▸ **What the task requires**
Every line below from the one with "FW (98, 116)" through the one with "[Sluit cookie zonder voorkeuren op te geven]" should be retyped exactly, both ends included; no other lines and no pictures.

▸ **Data shown**
-=-=-=-=-

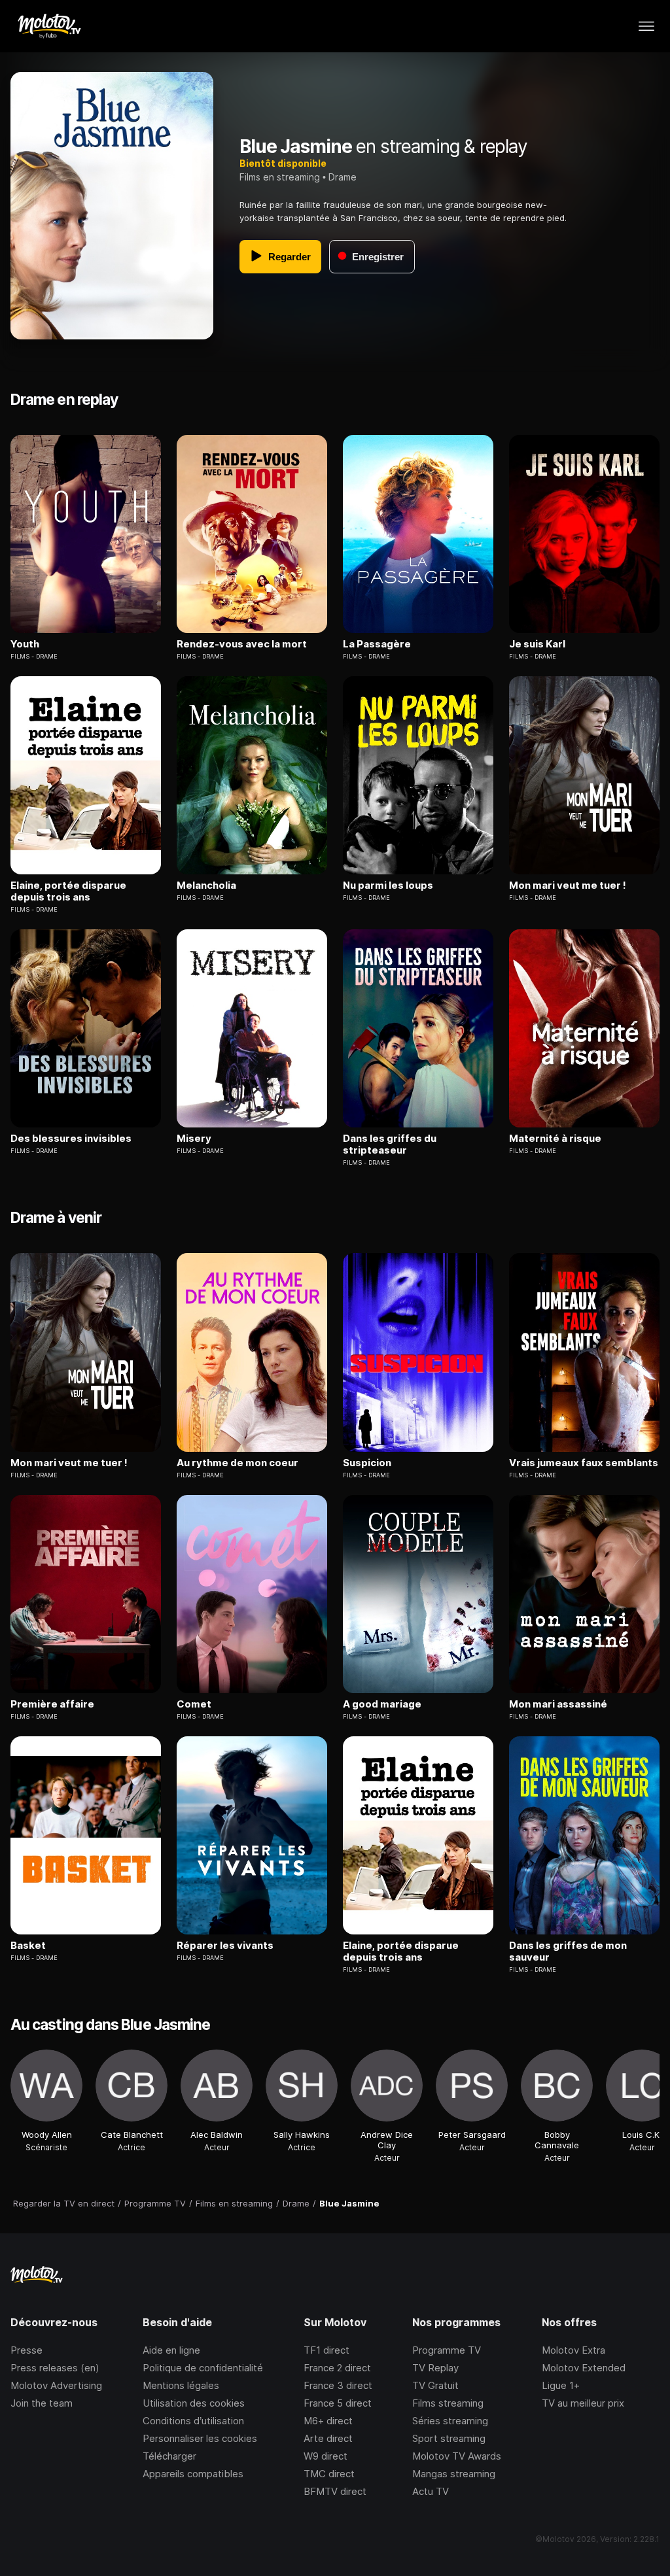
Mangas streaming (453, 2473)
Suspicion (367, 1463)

-=-=-=-=-

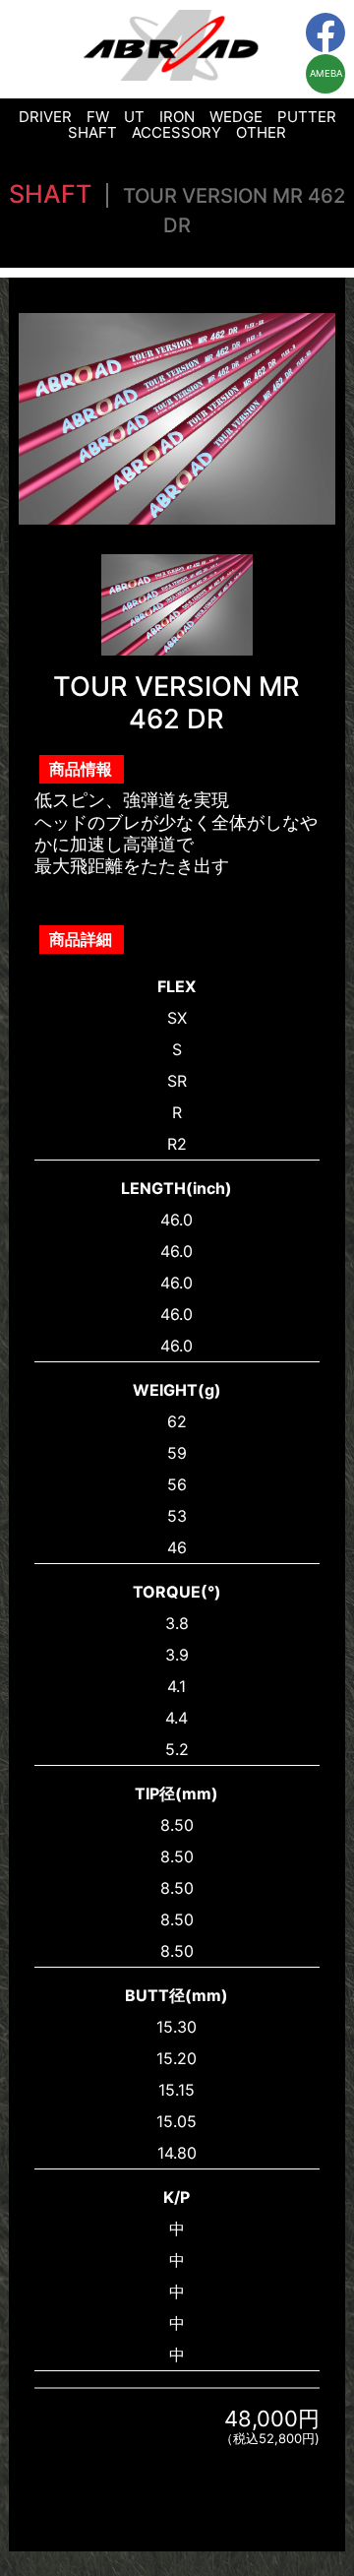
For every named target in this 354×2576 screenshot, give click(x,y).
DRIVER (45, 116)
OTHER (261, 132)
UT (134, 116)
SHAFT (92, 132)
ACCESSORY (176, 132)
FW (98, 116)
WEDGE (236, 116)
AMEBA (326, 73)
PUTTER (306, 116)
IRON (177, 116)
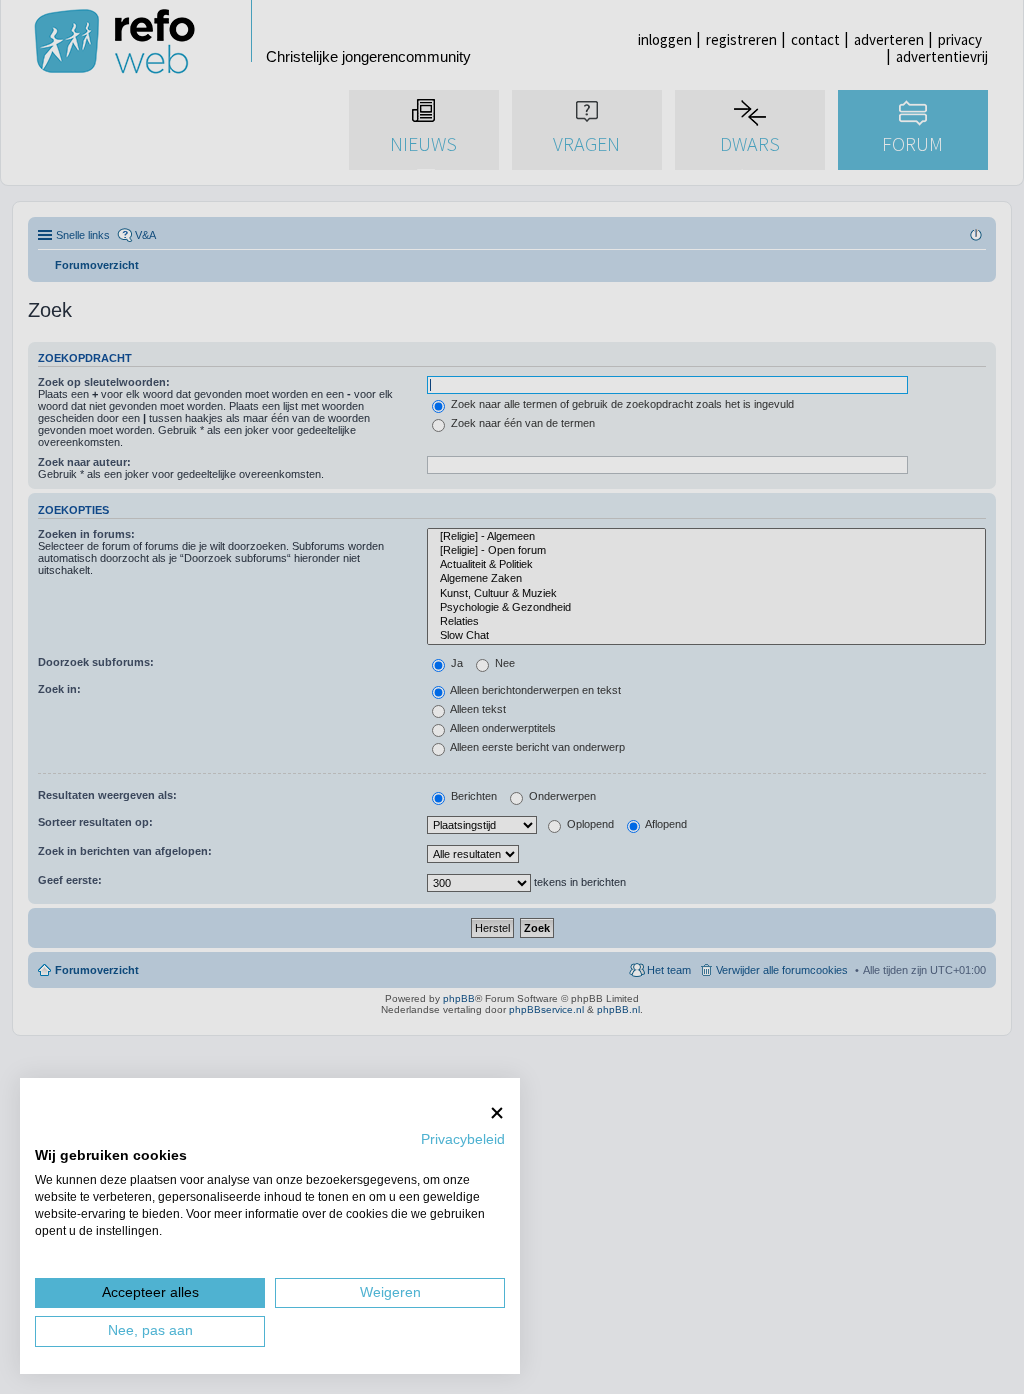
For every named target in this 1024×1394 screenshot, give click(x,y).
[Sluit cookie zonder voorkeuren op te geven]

-=-=-=-=-

▸ **Exercise response**
FW (98, 116)
WEDGE (236, 116)
AMEBA (326, 73)
PUTTER (306, 116)
IRON (177, 116)
For every named target in this 1024×1394 screenshot, give click(x,y).
[Sluit cookie zonder voorkeuren op te geven]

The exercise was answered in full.